Scott McCloud makes this point powerfully in his book
Understanding Comics
. He discusses it in terms of the abstraction with which an image is presented and the effect that more abstraction leads to wider applicability of the image. He offers a visual representation of the concept at
www.scottmccloud.com/inventions/triangle/triangle.html
.

This is what the current emphasis on boolean thinking misses. At the lowest levels of effort, the boolean approach is more readily controllable and easier to work with, but in tackling big complex problems such as interactive storytelling, the boolean approach requires more true/false combinations than can be realistically assembled.

The following sections are a synopsis of the various research reports I have been able to discover.

The late 1980s saw lots of excitement in the computer science community over an idea referred to as “intelligent agents.” The concept is to create a body of software that addresses a particular task and give that software some kind of human face. Instead of designing everything in machine-like terms, agent technology approached the problem as a matter of teaching a computer agent to behave properly. This approach was largely a matter of changing the software designer’s point of view, but much of this thinking bled over into other areas. The most prominent example is the “help wizard” who appeared onscreen to give advice, answer questions, and offer help. These wizards didn’t work out because they were much dumber than any wizard, so user-wizard interaction was largely frustrating for users. Eventually designers of these systems laid off most of their user interface wizards and shipped the survivors to a back room.

A number of researchers, however, saw merit in the idea of applying agent technology to entertainment software. Dr. Joseph Bates led the first effort in this direction, the Oz Project, at Carnegie Mellon University in the early 1990s
¹
.

The agents, called “woggles,” were balls with eyes that could move around their environment by bouncing.
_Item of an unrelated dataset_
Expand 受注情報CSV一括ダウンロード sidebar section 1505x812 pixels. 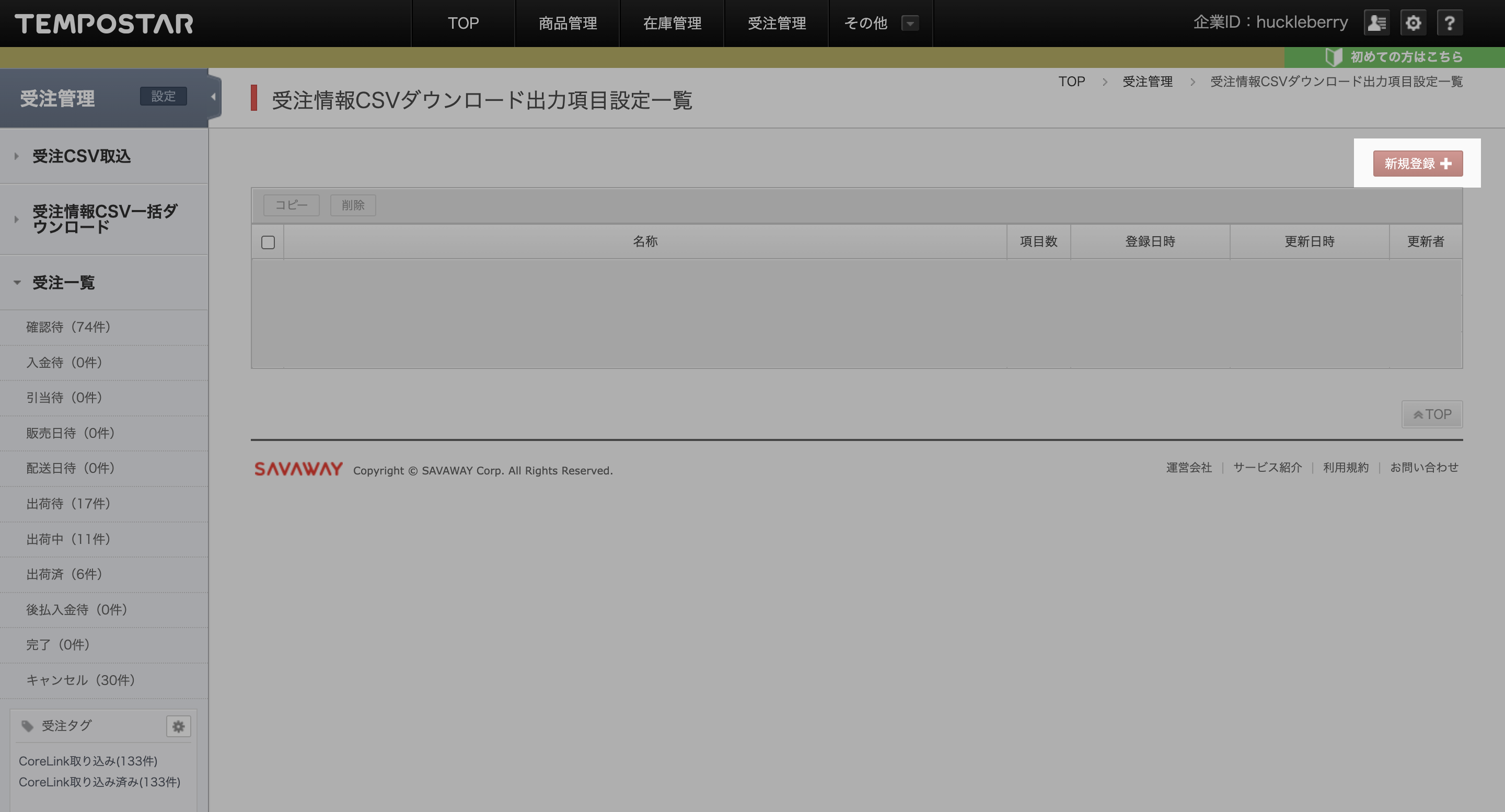pyautogui.click(x=104, y=219)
Most of the research effort went into designing good personality models for the woggles, which could in turn be translated into interesting behavior.
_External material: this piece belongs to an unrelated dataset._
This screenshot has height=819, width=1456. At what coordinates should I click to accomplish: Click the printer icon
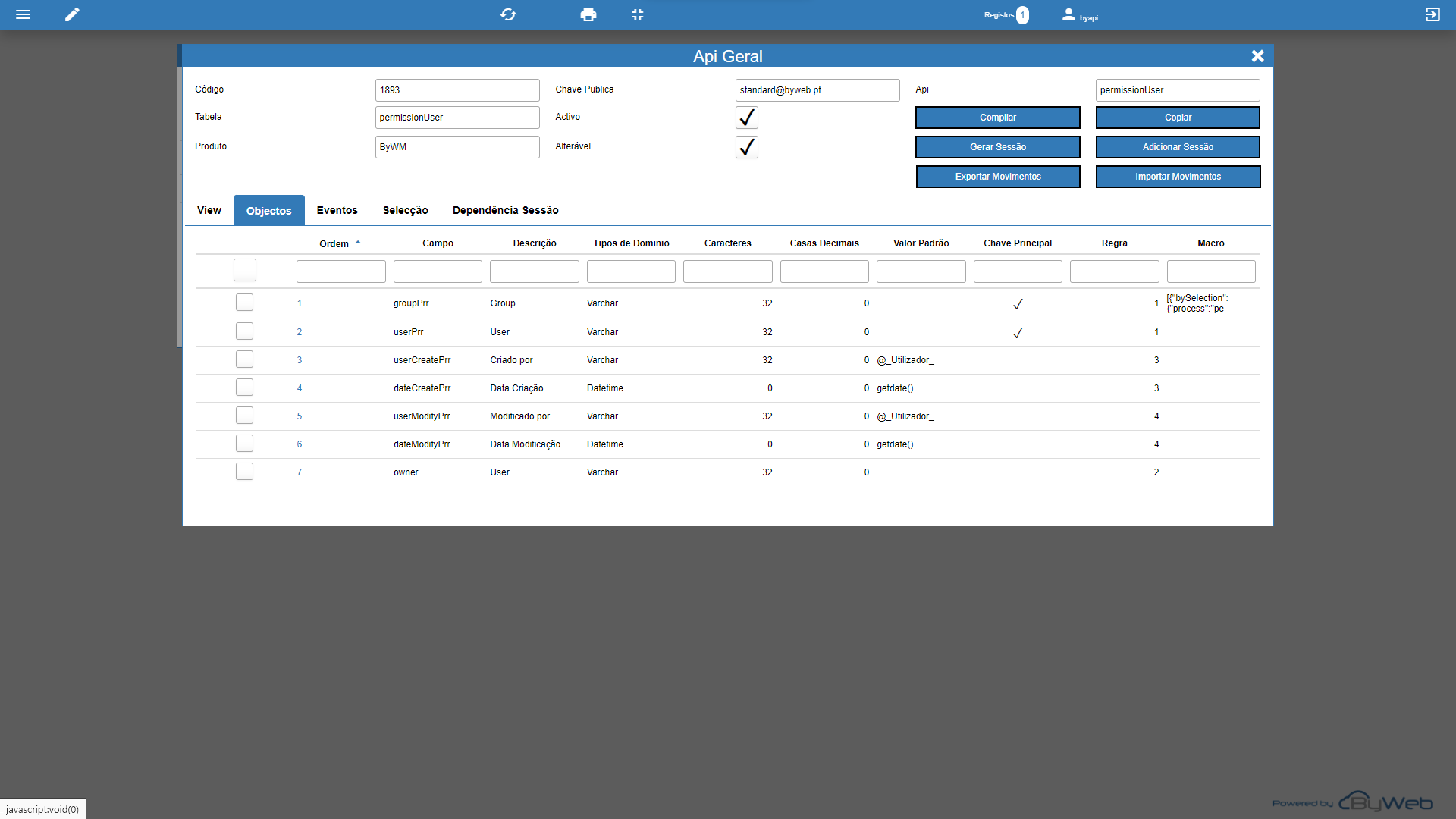(588, 14)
The crucial flaw in this effort, in my opinion, lay in the emphasis on the character model at the expense of the verb set. The woggles are interesting creatures, but they can’t
do
very much because verbs were built into the system only to demonstrate woggle personality. My definition of interactivity places all the emphasis on the verbs in the design. By giving short shrift to verbs, the designers created a completely computable but ultimately moribund virtual universe.